**PROBLEM TO WORK ON:** From the first line to the last, restate the data word for word.

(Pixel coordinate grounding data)
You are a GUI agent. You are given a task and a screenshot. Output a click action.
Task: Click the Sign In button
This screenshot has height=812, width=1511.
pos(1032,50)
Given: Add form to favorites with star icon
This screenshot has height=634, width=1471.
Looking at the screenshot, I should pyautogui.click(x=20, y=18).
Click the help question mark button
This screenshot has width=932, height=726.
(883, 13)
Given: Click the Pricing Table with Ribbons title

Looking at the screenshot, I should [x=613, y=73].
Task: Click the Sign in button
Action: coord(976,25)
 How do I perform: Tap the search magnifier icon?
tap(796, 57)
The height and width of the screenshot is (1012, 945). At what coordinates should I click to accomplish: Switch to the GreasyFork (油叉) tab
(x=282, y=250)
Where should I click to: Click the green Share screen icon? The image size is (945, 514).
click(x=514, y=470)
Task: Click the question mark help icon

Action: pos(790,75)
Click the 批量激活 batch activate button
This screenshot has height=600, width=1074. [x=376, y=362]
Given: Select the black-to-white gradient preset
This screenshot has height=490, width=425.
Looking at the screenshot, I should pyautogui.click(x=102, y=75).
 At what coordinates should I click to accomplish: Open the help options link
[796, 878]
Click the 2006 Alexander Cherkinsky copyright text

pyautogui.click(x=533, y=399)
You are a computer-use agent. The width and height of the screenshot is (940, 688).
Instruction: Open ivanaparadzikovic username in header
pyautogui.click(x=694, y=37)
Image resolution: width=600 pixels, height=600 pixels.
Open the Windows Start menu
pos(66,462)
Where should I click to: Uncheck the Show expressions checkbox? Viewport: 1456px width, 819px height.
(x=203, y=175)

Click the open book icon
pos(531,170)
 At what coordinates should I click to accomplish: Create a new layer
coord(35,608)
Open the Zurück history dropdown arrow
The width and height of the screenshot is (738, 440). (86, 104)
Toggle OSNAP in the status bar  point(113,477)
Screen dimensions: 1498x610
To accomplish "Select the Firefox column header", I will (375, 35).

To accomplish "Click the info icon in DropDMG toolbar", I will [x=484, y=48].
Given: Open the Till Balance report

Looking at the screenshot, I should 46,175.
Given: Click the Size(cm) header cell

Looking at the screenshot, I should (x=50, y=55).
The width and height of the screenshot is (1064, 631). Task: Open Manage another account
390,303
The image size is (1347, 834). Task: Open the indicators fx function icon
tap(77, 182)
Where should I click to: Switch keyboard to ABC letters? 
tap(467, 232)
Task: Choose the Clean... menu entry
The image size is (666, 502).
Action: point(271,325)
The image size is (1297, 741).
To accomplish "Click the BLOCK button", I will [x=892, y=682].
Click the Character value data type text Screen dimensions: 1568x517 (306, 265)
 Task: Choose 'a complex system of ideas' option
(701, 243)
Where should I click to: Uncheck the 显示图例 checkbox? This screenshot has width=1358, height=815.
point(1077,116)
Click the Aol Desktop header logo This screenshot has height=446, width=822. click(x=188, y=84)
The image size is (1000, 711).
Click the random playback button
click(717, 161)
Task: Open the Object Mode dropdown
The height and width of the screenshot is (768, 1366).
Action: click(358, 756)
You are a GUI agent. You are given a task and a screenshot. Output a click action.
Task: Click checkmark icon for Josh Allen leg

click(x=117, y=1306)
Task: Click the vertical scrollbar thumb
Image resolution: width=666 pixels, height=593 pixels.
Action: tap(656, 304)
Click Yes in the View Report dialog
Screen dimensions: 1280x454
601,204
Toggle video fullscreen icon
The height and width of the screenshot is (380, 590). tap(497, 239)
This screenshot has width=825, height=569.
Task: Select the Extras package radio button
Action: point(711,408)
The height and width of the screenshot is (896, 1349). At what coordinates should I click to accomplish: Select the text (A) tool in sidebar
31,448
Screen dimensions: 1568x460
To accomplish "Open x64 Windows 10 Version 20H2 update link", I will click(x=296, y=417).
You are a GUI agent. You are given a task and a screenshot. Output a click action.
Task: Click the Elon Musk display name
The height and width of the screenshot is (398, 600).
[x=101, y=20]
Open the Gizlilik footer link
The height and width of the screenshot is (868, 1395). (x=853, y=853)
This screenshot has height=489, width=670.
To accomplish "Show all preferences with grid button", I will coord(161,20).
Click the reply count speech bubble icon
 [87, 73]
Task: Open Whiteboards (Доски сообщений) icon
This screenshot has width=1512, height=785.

**FINISHED EXERCISE:**
You are a GUI agent. You are given a task and a screenshot. Output a click action.
Task: Click the Sign In button
This screenshot has height=812, width=1511.
pos(1032,50)
Given: Add form to favorites with star icon
This screenshot has height=634, width=1471.
Looking at the screenshot, I should pyautogui.click(x=20, y=18).
Click the help question mark button
This screenshot has width=932, height=726.
(883, 13)
Given: Click the Pricing Table with Ribbons title

Looking at the screenshot, I should [x=613, y=73].
Task: Click the Sign in button
Action: coord(976,25)
 How do I perform: Tap the search magnifier icon?
tap(796, 57)
The height and width of the screenshot is (1012, 945). At what coordinates should I click to accomplish: Switch to the GreasyFork (油叉) tab
(x=282, y=250)
Where should I click to: Click the green Share screen icon? The image size is (945, 514).
click(x=514, y=470)
Task: Click the question mark help icon

Action: pos(790,75)
Click the 批量激活 batch activate button
This screenshot has height=600, width=1074. [x=376, y=362]
Given: Select the black-to-white gradient preset
This screenshot has height=490, width=425.
Looking at the screenshot, I should pyautogui.click(x=102, y=75).
 At what coordinates should I click to accomplish: Open the help options link
[796, 878]
Click the 2006 Alexander Cherkinsky copyright text

pyautogui.click(x=533, y=399)
You are a computer-use agent. The width and height of the screenshot is (940, 688).
Instruction: Open ivanaparadzikovic username in header
pyautogui.click(x=694, y=37)
Image resolution: width=600 pixels, height=600 pixels.
Open the Windows Start menu
pos(66,462)
Where should I click to: Uncheck the Show expressions checkbox? Viewport: 1456px width, 819px height.
(x=203, y=175)

Click the open book icon
pos(531,170)
 At what coordinates should I click to accomplish: Create a new layer
coord(35,608)
Open the Zurück history dropdown arrow
The width and height of the screenshot is (738, 440). (86, 104)
Toggle OSNAP in the status bar  point(113,477)
Screen dimensions: 1498x610
To accomplish "Select the Firefox column header", I will (375, 35).

To accomplish "Click the info icon in DropDMG toolbar", I will [x=484, y=48].
Given: Open the Till Balance report

Looking at the screenshot, I should 46,175.
Given: Click the Size(cm) header cell

Looking at the screenshot, I should (x=50, y=55).
The width and height of the screenshot is (1064, 631). Task: Open Manage another account
390,303
The image size is (1347, 834). Task: Open the indicators fx function icon
tap(77, 182)
Where should I click to: Switch keyboard to ABC letters? 
tap(467, 232)
Task: Choose the Clean... menu entry
The image size is (666, 502).
Action: point(271,325)
The image size is (1297, 741).
To accomplish "Click the BLOCK button", I will [x=892, y=682].
Click the Character value data type text Screen dimensions: 1568x517 (306, 265)
 Task: Choose 'a complex system of ideas' option
(701, 243)
Where should I click to: Uncheck the 显示图例 checkbox? This screenshot has width=1358, height=815.
point(1077,116)
Click the Aol Desktop header logo This screenshot has height=446, width=822. click(x=188, y=84)
The image size is (1000, 711).
Click the random playback button
click(717, 161)
Task: Open the Object Mode dropdown
The height and width of the screenshot is (768, 1366).
Action: click(358, 756)
You are a GUI agent. You are given a task and a screenshot. Output a click action.
Task: Click checkmark icon for Josh Allen leg

click(x=117, y=1306)
Task: Click the vertical scrollbar thumb
Image resolution: width=666 pixels, height=593 pixels.
Action: tap(656, 304)
Click Yes in the View Report dialog
Screen dimensions: 1280x454
601,204
Toggle video fullscreen icon
The height and width of the screenshot is (380, 590). tap(497, 239)
This screenshot has width=825, height=569.
Task: Select the Extras package radio button
Action: point(711,408)
The height and width of the screenshot is (896, 1349). At what coordinates should I click to accomplish: Select the text (A) tool in sidebar
31,448
Screen dimensions: 1568x460
To accomplish "Open x64 Windows 10 Version 20H2 update link", I will click(x=296, y=417).
You are a GUI agent. You are given a task and a screenshot. Output a click action.
Task: Click the Elon Musk display name
The height and width of the screenshot is (398, 600).
[x=101, y=20]
Open the Gizlilik footer link
The height and width of the screenshot is (868, 1395). (x=853, y=853)
This screenshot has height=489, width=670.
To accomplish "Show all preferences with grid button", I will coord(161,20).
Click the reply count speech bubble icon
 [87, 73]
Task: Open Whiteboards (Доски сообщений) icon
This screenshot has width=1512, height=785.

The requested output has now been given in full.